____ PROVIDED ENTRIES

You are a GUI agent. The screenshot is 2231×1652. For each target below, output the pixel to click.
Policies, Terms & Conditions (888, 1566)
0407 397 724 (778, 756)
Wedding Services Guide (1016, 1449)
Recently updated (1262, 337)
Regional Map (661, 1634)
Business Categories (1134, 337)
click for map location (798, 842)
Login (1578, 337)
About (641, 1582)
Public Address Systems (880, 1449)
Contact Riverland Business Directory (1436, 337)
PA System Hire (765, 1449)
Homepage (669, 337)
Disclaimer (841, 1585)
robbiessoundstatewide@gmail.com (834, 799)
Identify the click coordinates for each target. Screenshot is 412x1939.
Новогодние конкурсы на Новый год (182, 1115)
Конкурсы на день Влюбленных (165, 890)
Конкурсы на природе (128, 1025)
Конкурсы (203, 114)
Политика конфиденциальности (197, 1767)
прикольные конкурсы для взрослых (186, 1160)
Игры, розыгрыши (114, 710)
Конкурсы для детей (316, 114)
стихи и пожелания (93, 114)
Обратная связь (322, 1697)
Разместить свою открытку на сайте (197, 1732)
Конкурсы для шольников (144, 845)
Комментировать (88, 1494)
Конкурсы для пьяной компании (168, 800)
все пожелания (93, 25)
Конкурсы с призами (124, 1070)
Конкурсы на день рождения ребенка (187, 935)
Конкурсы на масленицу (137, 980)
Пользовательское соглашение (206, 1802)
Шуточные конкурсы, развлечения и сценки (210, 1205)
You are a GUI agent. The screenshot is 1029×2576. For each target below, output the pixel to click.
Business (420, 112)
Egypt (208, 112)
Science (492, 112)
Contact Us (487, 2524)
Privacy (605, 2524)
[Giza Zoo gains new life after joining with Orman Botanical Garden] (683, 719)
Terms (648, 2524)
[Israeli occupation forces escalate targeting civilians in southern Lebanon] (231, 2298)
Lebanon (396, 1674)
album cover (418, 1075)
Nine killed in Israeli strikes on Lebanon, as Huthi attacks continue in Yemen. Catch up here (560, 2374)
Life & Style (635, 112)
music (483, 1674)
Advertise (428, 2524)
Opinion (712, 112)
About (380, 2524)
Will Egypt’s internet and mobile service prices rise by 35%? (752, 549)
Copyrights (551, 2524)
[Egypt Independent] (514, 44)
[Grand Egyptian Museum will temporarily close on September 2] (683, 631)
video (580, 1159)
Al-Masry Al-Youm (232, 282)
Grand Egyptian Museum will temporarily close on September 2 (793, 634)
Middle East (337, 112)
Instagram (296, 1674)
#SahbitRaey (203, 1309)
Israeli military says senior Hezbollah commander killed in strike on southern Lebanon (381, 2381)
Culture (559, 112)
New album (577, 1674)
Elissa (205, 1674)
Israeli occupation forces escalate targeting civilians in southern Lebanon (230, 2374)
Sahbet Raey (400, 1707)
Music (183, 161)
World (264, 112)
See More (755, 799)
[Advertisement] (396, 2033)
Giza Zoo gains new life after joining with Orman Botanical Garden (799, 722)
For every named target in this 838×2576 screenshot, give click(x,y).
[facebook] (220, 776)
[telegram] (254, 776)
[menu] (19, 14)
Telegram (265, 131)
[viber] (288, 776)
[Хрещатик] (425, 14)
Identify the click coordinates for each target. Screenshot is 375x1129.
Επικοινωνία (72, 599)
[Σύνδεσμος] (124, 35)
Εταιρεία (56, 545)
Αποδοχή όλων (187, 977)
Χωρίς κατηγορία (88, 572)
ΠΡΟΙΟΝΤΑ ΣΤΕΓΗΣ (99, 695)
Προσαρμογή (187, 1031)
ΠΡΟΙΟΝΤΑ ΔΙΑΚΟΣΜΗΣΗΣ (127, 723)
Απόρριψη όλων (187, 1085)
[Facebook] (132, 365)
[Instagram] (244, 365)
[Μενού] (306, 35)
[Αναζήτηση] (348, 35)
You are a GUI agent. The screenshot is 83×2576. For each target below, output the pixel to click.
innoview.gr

________

Every line above carrying the word "close" needs to be shown.

== EXERCISE RESPONSE ==
[Grand Egyptian Museum will temporarily close on September 2] (683, 631)
Grand Egyptian Museum will temporarily close on September 2 (793, 634)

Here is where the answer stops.